Memang, untuk merajut potensi-potensi besar itu dibutuhkan sebuah keteladanan, yang mampu menggelorakan patriotisme kaum muda dalam konteks kekinian. Namun, jika keteladanan itu tak kunjung datang, semangat Sumpah Pemuda 1928 bisa menjadi teladan bahwa kaum muda bisa menjadi teladan untuk kaumnya sendiri. Bahkan, kaum muda bisa menjadi pelopor atas kebangkitan bangsa, di tengah-tengah krisis multidimensi yang mendera di semua lini.

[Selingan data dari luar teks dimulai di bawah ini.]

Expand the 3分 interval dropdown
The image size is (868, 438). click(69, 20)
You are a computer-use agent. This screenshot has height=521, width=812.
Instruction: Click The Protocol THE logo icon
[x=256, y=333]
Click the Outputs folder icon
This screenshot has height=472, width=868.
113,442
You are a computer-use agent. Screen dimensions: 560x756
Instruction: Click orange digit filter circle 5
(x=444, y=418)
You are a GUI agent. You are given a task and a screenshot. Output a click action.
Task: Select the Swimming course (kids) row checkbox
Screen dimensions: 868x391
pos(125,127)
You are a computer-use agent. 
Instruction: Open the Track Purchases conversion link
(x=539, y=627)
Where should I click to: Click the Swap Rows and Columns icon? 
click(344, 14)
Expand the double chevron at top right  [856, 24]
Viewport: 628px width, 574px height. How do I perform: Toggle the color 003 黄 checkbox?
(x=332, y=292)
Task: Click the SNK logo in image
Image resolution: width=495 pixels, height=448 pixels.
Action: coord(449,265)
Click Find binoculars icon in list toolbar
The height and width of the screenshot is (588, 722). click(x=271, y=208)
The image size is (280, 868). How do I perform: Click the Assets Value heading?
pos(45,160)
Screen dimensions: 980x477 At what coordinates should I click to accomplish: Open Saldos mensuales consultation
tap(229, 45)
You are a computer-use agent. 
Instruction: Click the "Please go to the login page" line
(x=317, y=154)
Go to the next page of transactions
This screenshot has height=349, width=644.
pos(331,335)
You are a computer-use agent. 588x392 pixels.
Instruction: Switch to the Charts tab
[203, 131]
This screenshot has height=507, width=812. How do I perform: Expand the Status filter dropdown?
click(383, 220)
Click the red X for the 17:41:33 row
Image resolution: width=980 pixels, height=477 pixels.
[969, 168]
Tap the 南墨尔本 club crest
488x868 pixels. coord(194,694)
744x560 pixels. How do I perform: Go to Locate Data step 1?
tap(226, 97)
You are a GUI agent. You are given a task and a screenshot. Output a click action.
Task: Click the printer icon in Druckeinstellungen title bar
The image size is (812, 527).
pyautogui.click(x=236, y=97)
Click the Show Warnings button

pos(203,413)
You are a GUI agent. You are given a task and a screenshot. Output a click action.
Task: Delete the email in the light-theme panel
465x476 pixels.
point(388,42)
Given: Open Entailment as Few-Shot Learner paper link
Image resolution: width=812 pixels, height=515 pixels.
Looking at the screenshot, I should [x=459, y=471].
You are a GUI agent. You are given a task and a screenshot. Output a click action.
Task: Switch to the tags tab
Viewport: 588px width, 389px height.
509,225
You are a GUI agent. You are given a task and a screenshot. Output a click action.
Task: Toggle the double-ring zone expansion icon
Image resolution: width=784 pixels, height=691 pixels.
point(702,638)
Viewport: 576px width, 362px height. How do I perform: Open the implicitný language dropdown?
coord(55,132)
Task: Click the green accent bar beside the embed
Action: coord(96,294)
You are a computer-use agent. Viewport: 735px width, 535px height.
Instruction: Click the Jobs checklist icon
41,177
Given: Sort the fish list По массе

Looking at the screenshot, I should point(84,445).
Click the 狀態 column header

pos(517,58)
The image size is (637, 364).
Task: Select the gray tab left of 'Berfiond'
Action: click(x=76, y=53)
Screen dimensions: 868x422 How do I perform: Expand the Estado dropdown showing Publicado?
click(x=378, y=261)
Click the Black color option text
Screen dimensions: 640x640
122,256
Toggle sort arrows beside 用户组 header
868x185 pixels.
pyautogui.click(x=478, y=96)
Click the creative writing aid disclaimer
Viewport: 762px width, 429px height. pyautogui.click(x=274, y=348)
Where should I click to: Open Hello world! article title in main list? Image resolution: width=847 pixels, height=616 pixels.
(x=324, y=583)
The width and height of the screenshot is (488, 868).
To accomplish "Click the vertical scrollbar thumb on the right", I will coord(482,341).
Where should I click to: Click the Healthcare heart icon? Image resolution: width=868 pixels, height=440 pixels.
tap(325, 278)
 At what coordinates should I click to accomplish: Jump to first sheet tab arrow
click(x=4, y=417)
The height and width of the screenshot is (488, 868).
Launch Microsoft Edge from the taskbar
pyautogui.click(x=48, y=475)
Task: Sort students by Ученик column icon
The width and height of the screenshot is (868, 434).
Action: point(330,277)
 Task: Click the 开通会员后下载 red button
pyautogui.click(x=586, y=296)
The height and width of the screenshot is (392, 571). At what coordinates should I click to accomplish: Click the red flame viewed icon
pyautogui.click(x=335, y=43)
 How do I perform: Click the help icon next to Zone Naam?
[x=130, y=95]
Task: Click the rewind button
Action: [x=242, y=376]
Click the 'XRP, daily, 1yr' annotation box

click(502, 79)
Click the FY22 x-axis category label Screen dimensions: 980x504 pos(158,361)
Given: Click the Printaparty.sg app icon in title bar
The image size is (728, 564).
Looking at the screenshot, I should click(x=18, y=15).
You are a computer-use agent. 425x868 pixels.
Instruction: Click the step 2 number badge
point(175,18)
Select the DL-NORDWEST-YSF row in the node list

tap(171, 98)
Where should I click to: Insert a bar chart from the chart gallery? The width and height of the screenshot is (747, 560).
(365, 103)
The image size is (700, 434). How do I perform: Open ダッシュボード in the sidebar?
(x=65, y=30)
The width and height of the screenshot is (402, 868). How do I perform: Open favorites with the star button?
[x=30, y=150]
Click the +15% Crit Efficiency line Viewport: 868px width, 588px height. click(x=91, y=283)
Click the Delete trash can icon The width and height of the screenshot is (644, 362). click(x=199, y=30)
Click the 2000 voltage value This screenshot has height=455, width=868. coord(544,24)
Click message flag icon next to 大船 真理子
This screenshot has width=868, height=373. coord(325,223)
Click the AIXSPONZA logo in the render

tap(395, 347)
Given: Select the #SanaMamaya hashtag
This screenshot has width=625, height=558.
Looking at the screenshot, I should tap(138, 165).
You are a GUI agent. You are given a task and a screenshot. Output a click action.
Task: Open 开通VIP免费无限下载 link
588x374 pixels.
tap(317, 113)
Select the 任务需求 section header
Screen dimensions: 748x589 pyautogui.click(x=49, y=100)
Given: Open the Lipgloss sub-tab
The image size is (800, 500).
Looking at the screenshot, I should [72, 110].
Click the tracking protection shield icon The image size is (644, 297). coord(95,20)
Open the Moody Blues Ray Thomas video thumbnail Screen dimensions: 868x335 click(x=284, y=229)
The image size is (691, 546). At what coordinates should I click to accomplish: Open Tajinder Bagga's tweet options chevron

Ingat kepemudaan berarti spirit. Ia adalah personalisasi dari sosok bersemangat baja; si pantang menyerah, si pekerja keras, si cerdas, dan memiliki penguasaan terhadap sejumlah keterampilan yang diperlukan. Bila pemuda bangsa tahun 1928 menjawab tantangan penjajahan dengan persatuan, maka pemuda Indonesia masa kini bisa menjawab tantangan krisis multidimensi dengan tampil sebagai pionir-pionir penuh prestasi di bidang keahlian dan bidang kecakapannya masing-masing. Para pemuda Indonesia yang memilih dunia olahraga sebagai atlet jadilah atlet yang mendalami dunia keatletannya sehingga berprestasi di pentas dunia. Begitu pula, para pemuda yang berkiprah di bidang kesenian dan kebudayaan, apakah itu sebagai penari, penyanyi, pelukis, penulis, dan sebagainya, jadilah seniman dan budayawan yang mendalami secara utuh bidangnya masing-masing sehingga diakui dunia. Juga, para pemuda yang berprofesi sebagai peneliti, ilmuwan, politisi, birokrat dan sebagainya, hendaknya menekuni profesinya secara utuh, tulus, dan ikhlas demi kemajuan bangsa dan negara. Seperti kata Bung Karno, Karmane Vadni Adikaraste Maphalessu Kada Chana (laksanakan kewajibanmu dengan ikhlas dan rela tanpa bertimbang, sebab jika bukan engkau yang memetik buahnya maka anakmu yang akan memetik, jika bukan anakmu pastilah cucumu yang akan memetiknya).

Inilah redefinisi partriotisme pemuda Indonesia masa kini, yang tidak kalah agung dari patriotisme pemuda Indonesia 1928 ketika mencetuskan Sumpah Pemuda. Melalui redefinisi tersebut Indonesia akan selangkah lebih dekat mewujudkan impian menjadi bangsa yang besar di pentas dunia dengan berpijak pada kearifan nasional dan keahlian putra putri bangsa sendiri.